Spettabile redazione,
Si sta discutendo del provvedimento con cui il sindaco di Modena, Massimo Mezzetti, ha disposto lo sgombero del campo rom nella zona TAV. È bene chiarire subito un punto: non è il provvedimento in sé a essere in discussione. Si tratta di una decisione che molti cittadini, tra cui la sottoscritta, ritengono doverosa, viste le criticità che da anni caratterizzano quell’insediamento.
Ciò che lascia perplessi è invece la tempistica. Lo sgombero è arrivato solo all’indomani della tragica e barbara uccisione di un’anziana donna, investita in auto da persone provenienti da quel campo. Un fatto gravissimo che ha tolto l'ennesimo tassello di civiltà al grande puzzle cittadino.
È singolare che oggi alcuni colleghi di partito del primo cittadino lo critichino: una polemica che appare quasi surreale. Al di là delle schermaglie politiche, tuttavia, resta una domanda che molti cittadini si pongono: perché non intervenire prima?

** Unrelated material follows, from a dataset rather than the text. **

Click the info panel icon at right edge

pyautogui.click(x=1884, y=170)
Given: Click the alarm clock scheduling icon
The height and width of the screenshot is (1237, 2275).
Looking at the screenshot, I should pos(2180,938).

Le criticità di quella baraccopoli non sono certo emerse ieri. Sono problemi noti da anni, segnalati più volte da residenti, imprenditori e cittadini. Erano quindi ben presenti anche all’indomani dell’elezione dell’attuale sindaco. Eppure per lungo tempo l’amministrazione è apparsa sorda alle richieste di intervento. Lettere, segnalazioni e rimostranze sono arrivate da più parti e in più occasioni, senza produrre risultati concreti.
Un immobilismo che, a dire il vero, non rappresenta neppure una novità rispetto alle amministrazioni precedenti.Per questo appare quantomeno prematuro l’entusiasmo con cui alcuni salutano oggi questa decisione. Un provvedimento giusto resta tale, ma non cancella anni di inerzia amministrativa.

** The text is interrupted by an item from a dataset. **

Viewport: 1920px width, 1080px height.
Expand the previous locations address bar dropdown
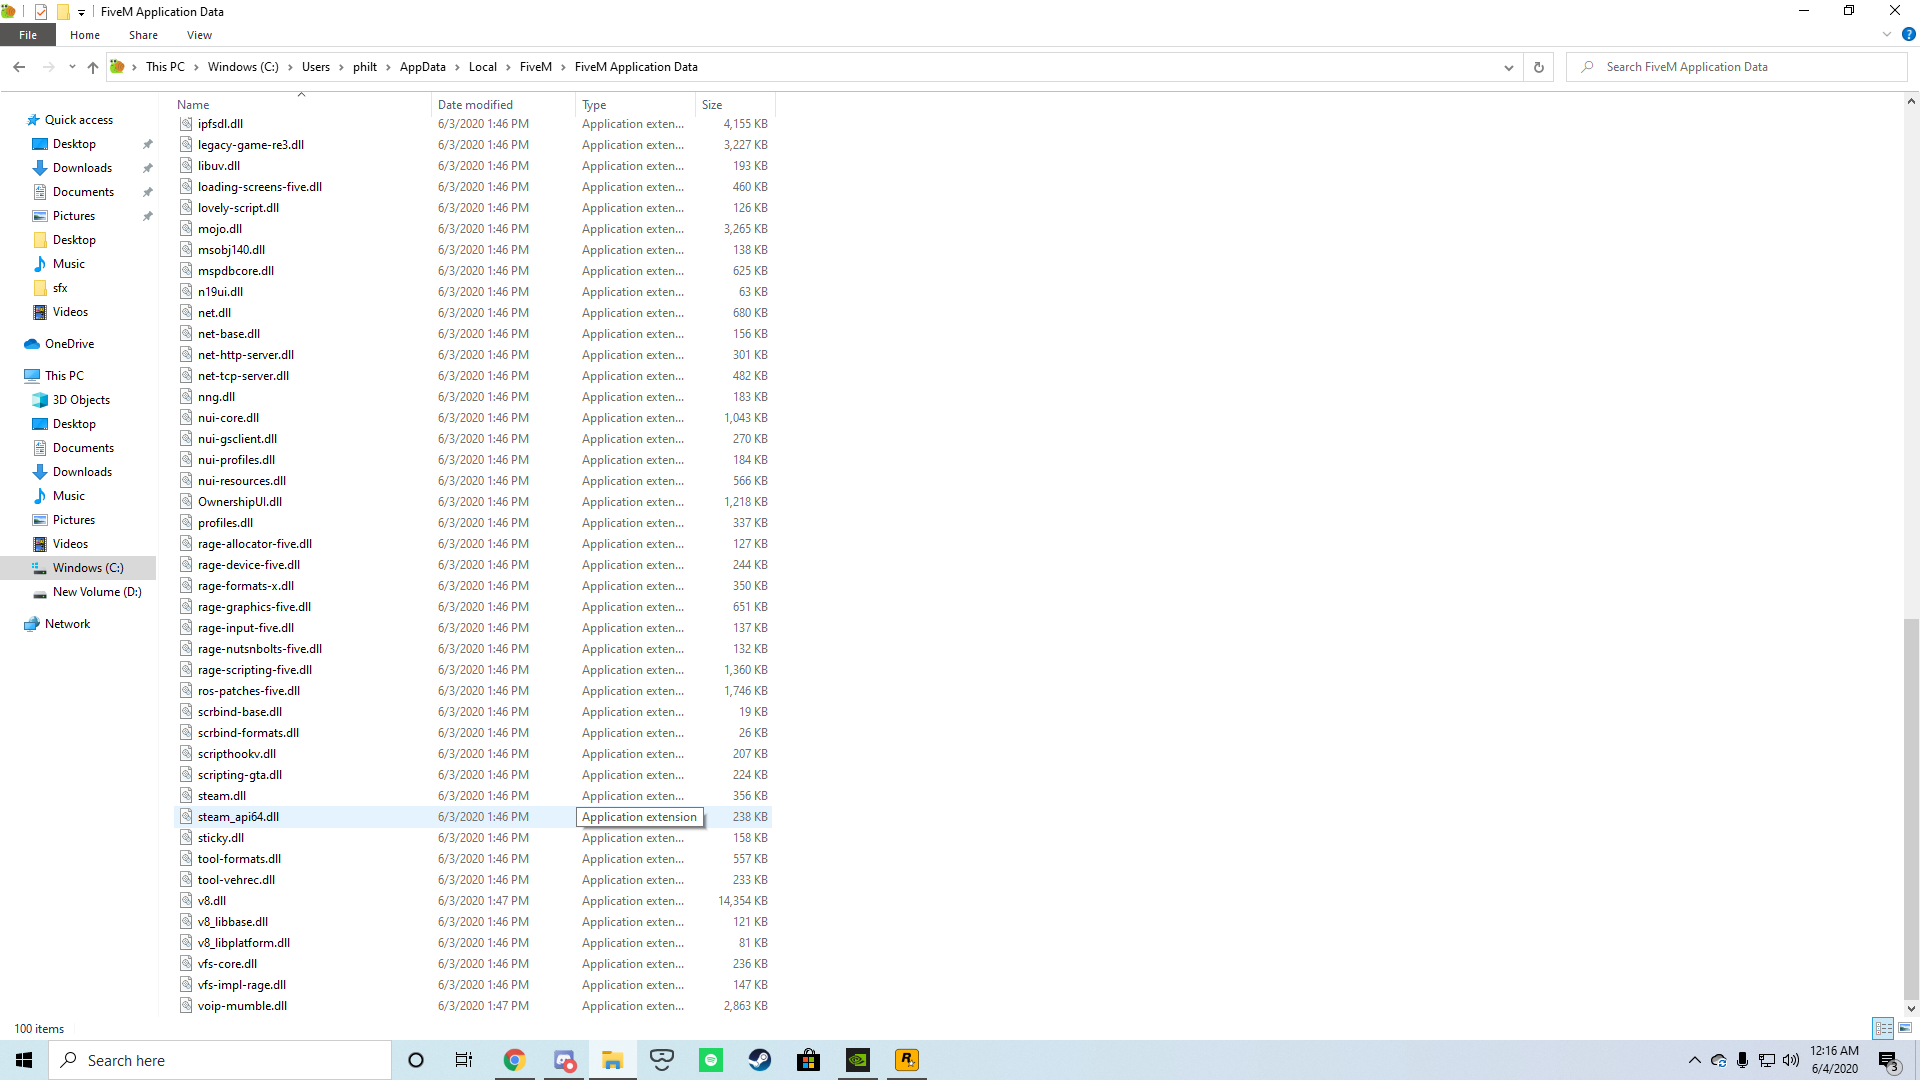[x=1509, y=67]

Soprattutto, non dovrebbe mai essere necessario attendere una tragedia perché si affrontino problemi noti da tempo. Governare una città significa prevenire, non inseguire gli eventi. Come ricordava Adriano Olivetti: “La politica è responsabilità verso la comunità”. Ed è proprio sulla responsabilità – e sui tempi con cui la si esercita – che oggi i cittadini sono chiamati a riflettere.